Where Is the Flotilla for Syria?

Where Is the Flotilla for Syria?

Assad's war has claimed four times as many victims in 20 months as have been killed in the Israel-Palestine conflict in the last 20 years.

Last month, a group of Scandinavians pulled up anchor from a Swedish port and set off toward the Middle East under the pretense of delivering humanitarian aid. The Nordic fog may have clouded their choice of destination. The moral compass of these self-proclaimed human-rights activists steered them to the Gaza Strip, not Syria.

The fleets of flotillas, ferries, yachts, sailboats, canoes and catamarans and that have set sail for Gaza in recent years rival the size of the Spanish Armada. Yet one might argue that humanitarian flotillas are needed just a bit more urgently in Syria, where more civilians have been murdered by the Assad regime than those killed during Japan's 2011 earthquake and tsunami, Hurricane Katrina, and 9/11 combined.

The conflict in Syria has also claimed roughly four times as many victims in the past 20 months as were killed in the Israeli-Palestinian conflict over the past 20 years. The residents of Gaza continue to enjoy more international assistance than virtually any other population on the planet, but almost no aid is reaching the two million people displaced within Syria—roughly 10% of the country's population.

The flotilla crowd has different priorities.
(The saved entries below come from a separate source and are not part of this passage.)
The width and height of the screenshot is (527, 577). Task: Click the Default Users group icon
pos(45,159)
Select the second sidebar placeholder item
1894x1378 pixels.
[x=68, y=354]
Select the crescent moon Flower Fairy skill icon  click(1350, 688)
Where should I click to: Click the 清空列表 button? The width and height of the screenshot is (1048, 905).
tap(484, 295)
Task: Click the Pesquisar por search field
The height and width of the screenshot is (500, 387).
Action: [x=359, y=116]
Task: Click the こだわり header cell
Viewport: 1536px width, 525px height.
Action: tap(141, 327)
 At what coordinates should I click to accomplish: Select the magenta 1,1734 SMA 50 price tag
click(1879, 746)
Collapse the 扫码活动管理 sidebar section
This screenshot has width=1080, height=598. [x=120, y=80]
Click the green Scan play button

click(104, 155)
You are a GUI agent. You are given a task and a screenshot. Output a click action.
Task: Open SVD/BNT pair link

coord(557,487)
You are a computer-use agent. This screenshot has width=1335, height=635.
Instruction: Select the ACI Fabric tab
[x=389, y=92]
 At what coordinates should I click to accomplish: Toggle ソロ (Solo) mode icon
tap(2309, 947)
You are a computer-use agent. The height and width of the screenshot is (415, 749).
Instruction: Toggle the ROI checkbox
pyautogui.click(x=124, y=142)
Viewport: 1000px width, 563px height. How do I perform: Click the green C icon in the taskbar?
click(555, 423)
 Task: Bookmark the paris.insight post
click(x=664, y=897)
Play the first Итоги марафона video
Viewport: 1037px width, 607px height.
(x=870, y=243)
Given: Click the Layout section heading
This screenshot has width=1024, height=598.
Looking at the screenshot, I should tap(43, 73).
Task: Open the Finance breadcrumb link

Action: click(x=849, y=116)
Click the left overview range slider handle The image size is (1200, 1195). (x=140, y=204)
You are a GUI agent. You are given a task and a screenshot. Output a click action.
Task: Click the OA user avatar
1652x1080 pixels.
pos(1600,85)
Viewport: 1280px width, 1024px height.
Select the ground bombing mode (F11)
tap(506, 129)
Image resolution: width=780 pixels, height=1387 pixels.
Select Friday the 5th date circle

They prefer to work around the clock to protest Israel's legitimate defense against the terrorists who target its citizens and fire thousands of rockets into its cities. Perhaps we shouldn't be surprised: It's much easier to face news cameras in Tel Aviv than bullets in Damascus.

Demonstrators at an anti-Israel rally in Stockholm, May 2010.

Indeed, Israel is the luxury destination of choice for this type of "human-rights activist." In Israel, these weekend revolutionaries are free from the dangers of arbitrary arrest, imprisonment and execution that abound in the totalitarian states that make up the rest of the region. Instead of trying to dig into the dark abyss of abuses in neighboring states, they prefer to lounge in the comfort of Israel's democratic institutions, civil society and independent media, which offer a wealth of easily accessible information that they use to attack Israel.

The burden of democracy is always heavy, and Israel is proud to carry it. With more reporters and human-rights activists per capita than anywhere else on the planet, we understand deeply the invaluable role of civil society, even though its institutions can sometimes be used and abused by those with the most radical of agendas.

Today much of the international human-rights arena resembles a masquerade ball, where the most extreme views can be easily masked beneath the empty utterance of words like "democracy" and "human rights." Norwegian scholar Johan Galtung, the leader of the Scandinavian ship to Gaza, was recently suspended from the Swiss World Peace Academy for a series of anti-Semitic rants. He recommended that all university students read "The Protocols of the Elders of Zion," the infamous piece of 19th-century propaganda used in Nazi classrooms.

Far from criticizing the tyrants of the Middle East, the flotilla crowd often joins hands with them. Just this May, the British activist group Viva Palestina enjoyed the hospitality of Bashar Assad, making a pit stop in Syria on its way to trying to enter Gaza. Around the same time that Assad's thugs were gearing up for their massacre of children in Houla, members of Viva Palestina were proudly tweeting their whereabouts and posting photos on Facebook of themselves next to the regime's representatives.

Instead of dancing with dictators and tangoing with tyrants, what if the flotilla crowd actually set sail in the direction where aid is so desperately needed?